§ **The task**
Make an exact copy of all the entries shown below.

--- Source material ---

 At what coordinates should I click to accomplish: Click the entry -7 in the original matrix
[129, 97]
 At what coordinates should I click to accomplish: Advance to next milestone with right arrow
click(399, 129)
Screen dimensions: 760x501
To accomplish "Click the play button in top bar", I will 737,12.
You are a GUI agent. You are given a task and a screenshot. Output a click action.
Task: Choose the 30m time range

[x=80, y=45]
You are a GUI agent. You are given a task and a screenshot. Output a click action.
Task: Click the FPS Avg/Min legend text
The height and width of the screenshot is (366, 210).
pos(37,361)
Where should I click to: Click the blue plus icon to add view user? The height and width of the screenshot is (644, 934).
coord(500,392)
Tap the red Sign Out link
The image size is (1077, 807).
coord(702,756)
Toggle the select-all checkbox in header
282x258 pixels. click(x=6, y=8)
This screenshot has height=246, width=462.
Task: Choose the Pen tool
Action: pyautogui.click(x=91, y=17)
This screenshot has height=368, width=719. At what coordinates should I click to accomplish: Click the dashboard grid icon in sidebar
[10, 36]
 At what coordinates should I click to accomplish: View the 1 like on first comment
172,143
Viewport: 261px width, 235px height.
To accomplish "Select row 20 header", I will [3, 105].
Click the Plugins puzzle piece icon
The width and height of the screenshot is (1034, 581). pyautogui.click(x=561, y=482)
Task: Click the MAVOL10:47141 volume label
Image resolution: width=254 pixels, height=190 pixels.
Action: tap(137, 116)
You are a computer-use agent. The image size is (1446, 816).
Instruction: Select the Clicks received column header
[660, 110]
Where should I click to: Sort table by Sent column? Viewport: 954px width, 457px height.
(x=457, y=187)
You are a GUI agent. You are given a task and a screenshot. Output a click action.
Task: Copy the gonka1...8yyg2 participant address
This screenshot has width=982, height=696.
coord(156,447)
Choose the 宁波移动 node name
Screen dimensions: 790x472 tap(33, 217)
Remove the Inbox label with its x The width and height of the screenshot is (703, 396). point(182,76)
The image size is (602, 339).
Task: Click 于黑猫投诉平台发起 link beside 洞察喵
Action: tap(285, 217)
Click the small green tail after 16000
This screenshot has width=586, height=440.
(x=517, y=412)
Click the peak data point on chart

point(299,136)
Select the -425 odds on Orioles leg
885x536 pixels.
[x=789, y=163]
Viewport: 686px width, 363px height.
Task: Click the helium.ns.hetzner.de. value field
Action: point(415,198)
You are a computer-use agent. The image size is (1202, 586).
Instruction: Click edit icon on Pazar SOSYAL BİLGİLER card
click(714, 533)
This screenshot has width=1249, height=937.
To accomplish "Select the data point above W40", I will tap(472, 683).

---

§ **The answer**
 At what coordinates should I click to accomplish: Click the entry -7 in the original matrix
[129, 97]
 At what coordinates should I click to accomplish: Advance to next milestone with right arrow
click(399, 129)
Screen dimensions: 760x501
To accomplish "Click the play button in top bar", I will 737,12.
You are a GUI agent. You are given a task and a screenshot. Output a click action.
Task: Choose the 30m time range

[x=80, y=45]
You are a GUI agent. You are given a task and a screenshot. Output a click action.
Task: Click the FPS Avg/Min legend text
The height and width of the screenshot is (366, 210).
pos(37,361)
Where should I click to: Click the blue plus icon to add view user? The height and width of the screenshot is (644, 934).
coord(500,392)
Tap the red Sign Out link
The image size is (1077, 807).
coord(702,756)
Toggle the select-all checkbox in header
282x258 pixels. click(x=6, y=8)
This screenshot has height=246, width=462.
Task: Choose the Pen tool
Action: pyautogui.click(x=91, y=17)
This screenshot has height=368, width=719. At what coordinates should I click to accomplish: Click the dashboard grid icon in sidebar
[10, 36]
 At what coordinates should I click to accomplish: View the 1 like on first comment
172,143
Viewport: 261px width, 235px height.
To accomplish "Select row 20 header", I will [3, 105].
Click the Plugins puzzle piece icon
The width and height of the screenshot is (1034, 581). pyautogui.click(x=561, y=482)
Task: Click the MAVOL10:47141 volume label
Image resolution: width=254 pixels, height=190 pixels.
Action: tap(137, 116)
You are a computer-use agent. The image size is (1446, 816).
Instruction: Select the Clicks received column header
[660, 110]
Where should I click to: Sort table by Sent column? Viewport: 954px width, 457px height.
(x=457, y=187)
You are a GUI agent. You are given a task and a screenshot. Output a click action.
Task: Copy the gonka1...8yyg2 participant address
This screenshot has width=982, height=696.
coord(156,447)
Choose the 宁波移动 node name
Screen dimensions: 790x472 tap(33, 217)
Remove the Inbox label with its x The width and height of the screenshot is (703, 396). point(182,76)
The image size is (602, 339).
Task: Click 于黑猫投诉平台发起 link beside 洞察喵
Action: tap(285, 217)
Click the small green tail after 16000
This screenshot has width=586, height=440.
(x=517, y=412)
Click the peak data point on chart

point(299,136)
Select the -425 odds on Orioles leg
885x536 pixels.
[x=789, y=163]
Viewport: 686px width, 363px height.
Task: Click the helium.ns.hetzner.de. value field
Action: point(415,198)
You are a computer-use agent. The image size is (1202, 586).
Instruction: Click edit icon on Pazar SOSYAL BİLGİLER card
click(714, 533)
This screenshot has width=1249, height=937.
To accomplish "Select the data point above W40", I will tap(472, 683).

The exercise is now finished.